• The exercise:
Return every line of the material below unchanged.

• Entries provided:

□ □ □

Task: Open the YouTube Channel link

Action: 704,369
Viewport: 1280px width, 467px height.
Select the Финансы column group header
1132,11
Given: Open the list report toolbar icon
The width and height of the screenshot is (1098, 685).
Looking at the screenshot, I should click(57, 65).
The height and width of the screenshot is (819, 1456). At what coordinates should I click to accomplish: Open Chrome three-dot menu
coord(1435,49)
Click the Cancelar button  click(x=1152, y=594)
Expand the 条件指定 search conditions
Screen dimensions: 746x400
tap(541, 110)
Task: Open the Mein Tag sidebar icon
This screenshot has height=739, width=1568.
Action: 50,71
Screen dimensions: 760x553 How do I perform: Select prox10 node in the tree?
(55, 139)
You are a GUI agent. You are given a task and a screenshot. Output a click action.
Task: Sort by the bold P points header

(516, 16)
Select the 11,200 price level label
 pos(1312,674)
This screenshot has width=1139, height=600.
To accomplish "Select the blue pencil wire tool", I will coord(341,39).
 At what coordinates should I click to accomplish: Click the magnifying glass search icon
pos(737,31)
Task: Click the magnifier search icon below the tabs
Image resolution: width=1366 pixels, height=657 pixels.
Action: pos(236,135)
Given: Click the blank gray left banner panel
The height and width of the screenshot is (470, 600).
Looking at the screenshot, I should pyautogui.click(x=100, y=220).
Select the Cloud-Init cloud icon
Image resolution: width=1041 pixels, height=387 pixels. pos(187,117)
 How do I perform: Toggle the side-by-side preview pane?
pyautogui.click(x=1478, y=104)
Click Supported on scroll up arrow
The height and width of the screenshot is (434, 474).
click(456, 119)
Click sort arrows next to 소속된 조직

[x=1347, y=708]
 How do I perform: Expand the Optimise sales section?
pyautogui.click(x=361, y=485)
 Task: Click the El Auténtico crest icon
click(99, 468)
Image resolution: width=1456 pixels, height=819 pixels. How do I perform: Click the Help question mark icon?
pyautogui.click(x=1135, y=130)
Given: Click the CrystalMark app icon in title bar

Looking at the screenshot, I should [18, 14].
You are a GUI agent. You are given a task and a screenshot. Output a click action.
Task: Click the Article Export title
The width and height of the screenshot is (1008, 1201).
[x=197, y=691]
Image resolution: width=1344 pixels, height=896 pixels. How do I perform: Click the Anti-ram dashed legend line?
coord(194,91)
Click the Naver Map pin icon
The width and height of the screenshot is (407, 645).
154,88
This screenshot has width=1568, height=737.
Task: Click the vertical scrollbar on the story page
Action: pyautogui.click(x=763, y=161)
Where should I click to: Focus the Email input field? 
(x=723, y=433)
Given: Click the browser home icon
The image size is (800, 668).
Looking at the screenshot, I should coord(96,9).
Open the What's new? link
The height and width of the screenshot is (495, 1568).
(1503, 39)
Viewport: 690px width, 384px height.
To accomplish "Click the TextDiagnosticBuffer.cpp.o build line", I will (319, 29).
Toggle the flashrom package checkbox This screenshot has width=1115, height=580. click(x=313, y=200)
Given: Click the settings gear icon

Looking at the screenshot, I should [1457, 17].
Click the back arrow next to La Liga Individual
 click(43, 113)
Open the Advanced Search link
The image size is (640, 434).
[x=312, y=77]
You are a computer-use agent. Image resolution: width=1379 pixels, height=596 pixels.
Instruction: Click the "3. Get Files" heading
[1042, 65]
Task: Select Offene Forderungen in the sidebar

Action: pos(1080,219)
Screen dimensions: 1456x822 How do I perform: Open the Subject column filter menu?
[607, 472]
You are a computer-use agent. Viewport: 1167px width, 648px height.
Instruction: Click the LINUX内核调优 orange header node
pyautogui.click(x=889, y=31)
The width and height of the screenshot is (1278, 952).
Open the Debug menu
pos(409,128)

□ □ □

• Solution to the problem:
Task: Open the YouTube Channel link

Action: 704,369
Viewport: 1280px width, 467px height.
Select the Финансы column group header
1132,11
Given: Open the list report toolbar icon
The width and height of the screenshot is (1098, 685).
Looking at the screenshot, I should click(57, 65).
The height and width of the screenshot is (819, 1456). At what coordinates should I click to accomplish: Open Chrome three-dot menu
coord(1435,49)
Click the Cancelar button  click(x=1152, y=594)
Expand the 条件指定 search conditions
Screen dimensions: 746x400
tap(541, 110)
Task: Open the Mein Tag sidebar icon
This screenshot has height=739, width=1568.
Action: 50,71
Screen dimensions: 760x553 How do I perform: Select prox10 node in the tree?
(55, 139)
You are a GUI agent. You are given a task and a screenshot. Output a click action.
Task: Sort by the bold P points header

(516, 16)
Select the 11,200 price level label
 pos(1312,674)
This screenshot has width=1139, height=600.
To accomplish "Select the blue pencil wire tool", I will coord(341,39).
 At what coordinates should I click to accomplish: Click the magnifying glass search icon
pos(737,31)
Task: Click the magnifier search icon below the tabs
Image resolution: width=1366 pixels, height=657 pixels.
Action: pos(236,135)
Given: Click the blank gray left banner panel
The height and width of the screenshot is (470, 600).
Looking at the screenshot, I should pyautogui.click(x=100, y=220).
Select the Cloud-Init cloud icon
Image resolution: width=1041 pixels, height=387 pixels. pos(187,117)
 How do I perform: Toggle the side-by-side preview pane?
pyautogui.click(x=1478, y=104)
Click Supported on scroll up arrow
The height and width of the screenshot is (434, 474).
click(456, 119)
Click sort arrows next to 소속된 조직

[x=1347, y=708]
 How do I perform: Expand the Optimise sales section?
pyautogui.click(x=361, y=485)
 Task: Click the El Auténtico crest icon
click(99, 468)
Image resolution: width=1456 pixels, height=819 pixels. How do I perform: Click the Help question mark icon?
pyautogui.click(x=1135, y=130)
Given: Click the CrystalMark app icon in title bar

Looking at the screenshot, I should [18, 14].
You are a GUI agent. You are given a task and a screenshot. Output a click action.
Task: Click the Article Export title
The width and height of the screenshot is (1008, 1201).
[x=197, y=691]
Image resolution: width=1344 pixels, height=896 pixels. How do I perform: Click the Anti-ram dashed legend line?
coord(194,91)
Click the Naver Map pin icon
The width and height of the screenshot is (407, 645).
154,88
This screenshot has width=1568, height=737.
Task: Click the vertical scrollbar on the story page
Action: pyautogui.click(x=763, y=161)
Where should I click to: Focus the Email input field? 
(x=723, y=433)
Given: Click the browser home icon
The image size is (800, 668).
Looking at the screenshot, I should coord(96,9).
Open the What's new? link
The height and width of the screenshot is (495, 1568).
(1503, 39)
Viewport: 690px width, 384px height.
To accomplish "Click the TextDiagnosticBuffer.cpp.o build line", I will (319, 29).
Toggle the flashrom package checkbox This screenshot has width=1115, height=580. click(x=313, y=200)
Given: Click the settings gear icon

Looking at the screenshot, I should [1457, 17].
Click the back arrow next to La Liga Individual
 click(43, 113)
Open the Advanced Search link
The image size is (640, 434).
[x=312, y=77]
You are a computer-use agent. Image resolution: width=1379 pixels, height=596 pixels.
Instruction: Click the "3. Get Files" heading
[1042, 65]
Task: Select Offene Forderungen in the sidebar

Action: pos(1080,219)
Screen dimensions: 1456x822 How do I perform: Open the Subject column filter menu?
[607, 472]
You are a computer-use agent. Viewport: 1167px width, 648px height.
Instruction: Click the LINUX内核调优 orange header node
pyautogui.click(x=889, y=31)
The width and height of the screenshot is (1278, 952).
Open the Debug menu
pos(409,128)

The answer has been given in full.